A recent study by CIBC has found that caring for aging relatives in Canada costs billions - actually $33 billion annually - between personal expenses and time off work (either in the form of unpaid leave or paid vacation). It is projected that that figure will increase significantly in the next 10 years as the number of seniors grows.
Added to this is the physical and emotional toll of caregiving that you cannot put a price tag on. So, while caregiving for a loved one can be very rewarding, one must also keep in mind the harder aspects of this very necessary and important role.
While there is no easy solution to the financial cost of care beyond government funding and devising innovative ways to care for seniors in communities (which is something that will likely take years and many dollars to figure out), there are ways to reduce the physical and mental toll caring for someone else can cause.

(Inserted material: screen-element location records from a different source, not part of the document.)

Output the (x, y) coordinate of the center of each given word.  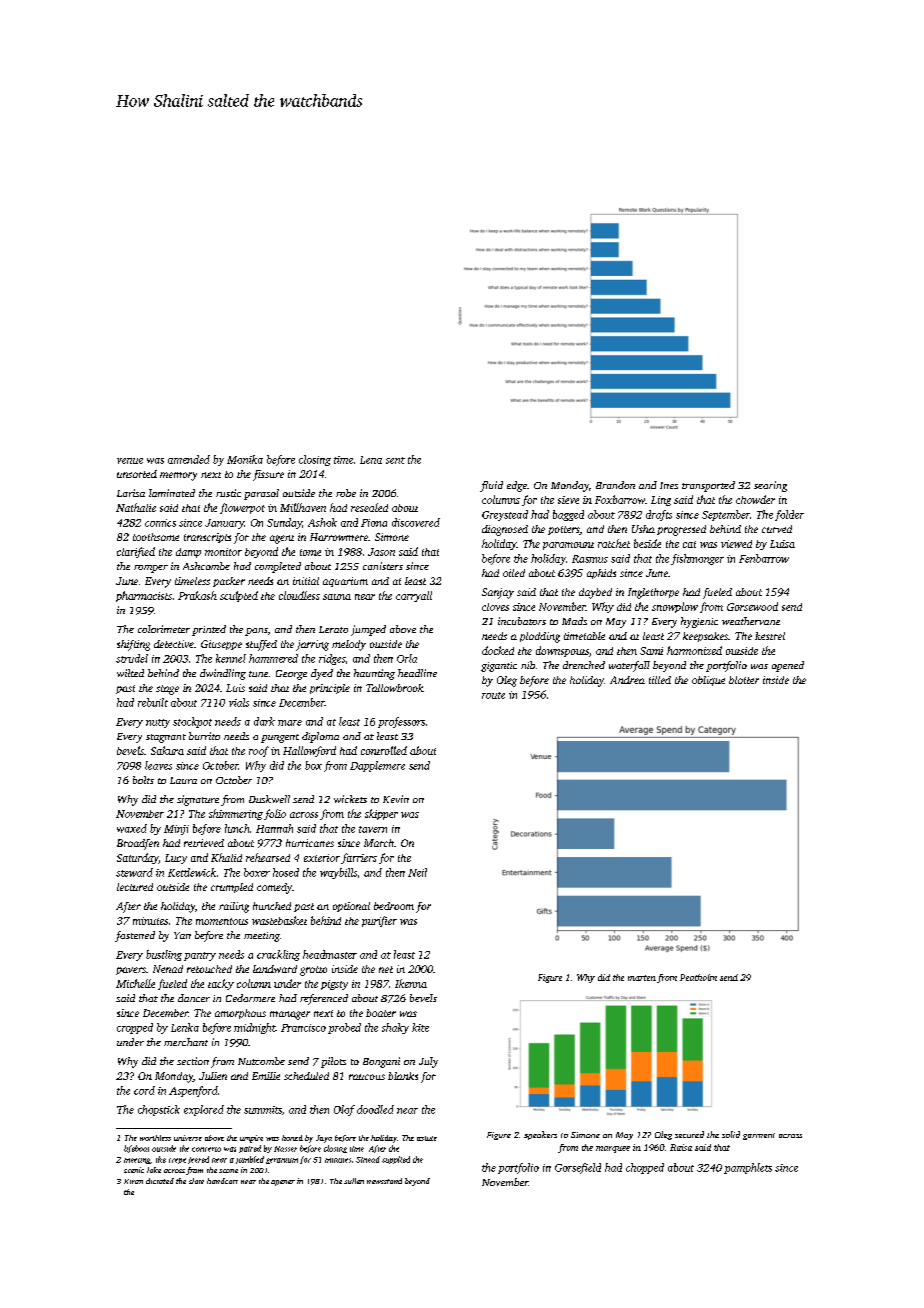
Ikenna (411, 983)
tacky (221, 984)
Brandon (615, 485)
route (493, 695)
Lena (371, 460)
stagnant (166, 738)
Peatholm (698, 977)
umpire (251, 1139)
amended (189, 459)
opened (788, 666)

It is of paramount importance that caregivers take the time to 'care' for themselves. Seek out support, and assistance to allow yourself time to meet your own needs. Don't be afraid to ask for help and accept it when it is offered. It is always beneficial if there is someone you can share responsibilities and decision making with.
Communicate openly with medical personnel, family, friends and employers. Find out about any available support groups or Employee Assistance Programs you may have access to. Educate yourself about the medical aspects and available resources - both paid and unpaid, available to your loved one. Do what you can to plan ahead in light of their medical issues and projected prognosis, if possible.

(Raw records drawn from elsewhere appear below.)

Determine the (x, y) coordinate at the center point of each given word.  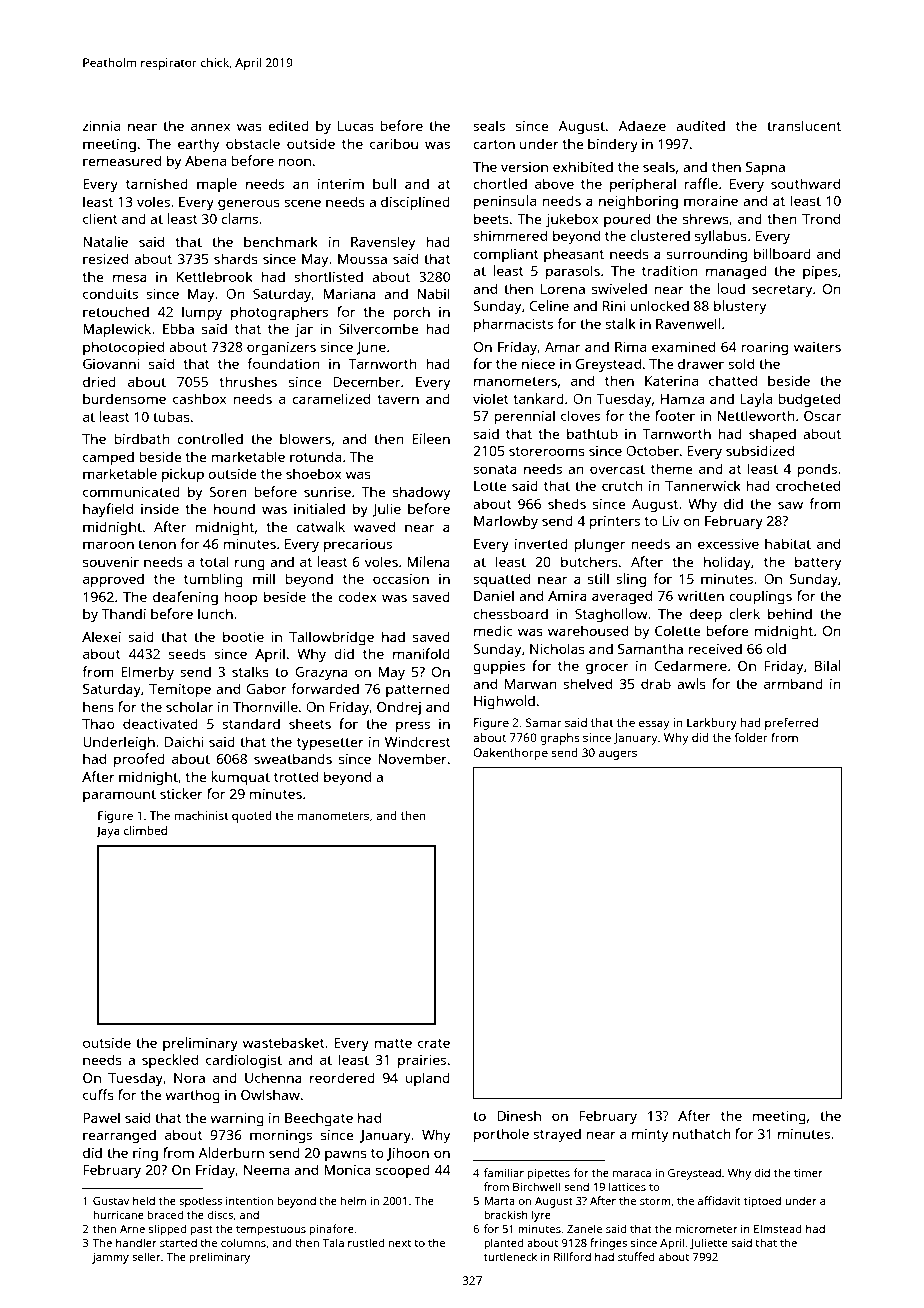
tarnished (157, 183)
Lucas (356, 126)
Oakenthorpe (510, 754)
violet (491, 398)
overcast (617, 469)
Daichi (184, 741)
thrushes (248, 381)
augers (618, 755)
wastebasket (284, 1042)
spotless (200, 1202)
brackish (506, 1214)
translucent (804, 125)
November (412, 758)
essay (654, 725)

Stress management is important so take some time to understand the signs of stress, how your body reacts to it and what you need to do to relieve it. Keep in mind that while you may not be able to control a situation, you can control your reaction to it and how you deal with it. Ensure a balance in your life and prioritize tasks. Be realistic and don't allow others to guilt you into taking on more than you can cope with. It really is okay to say 'no'.
It is only if you care for yourself, that you can provide care to someone else.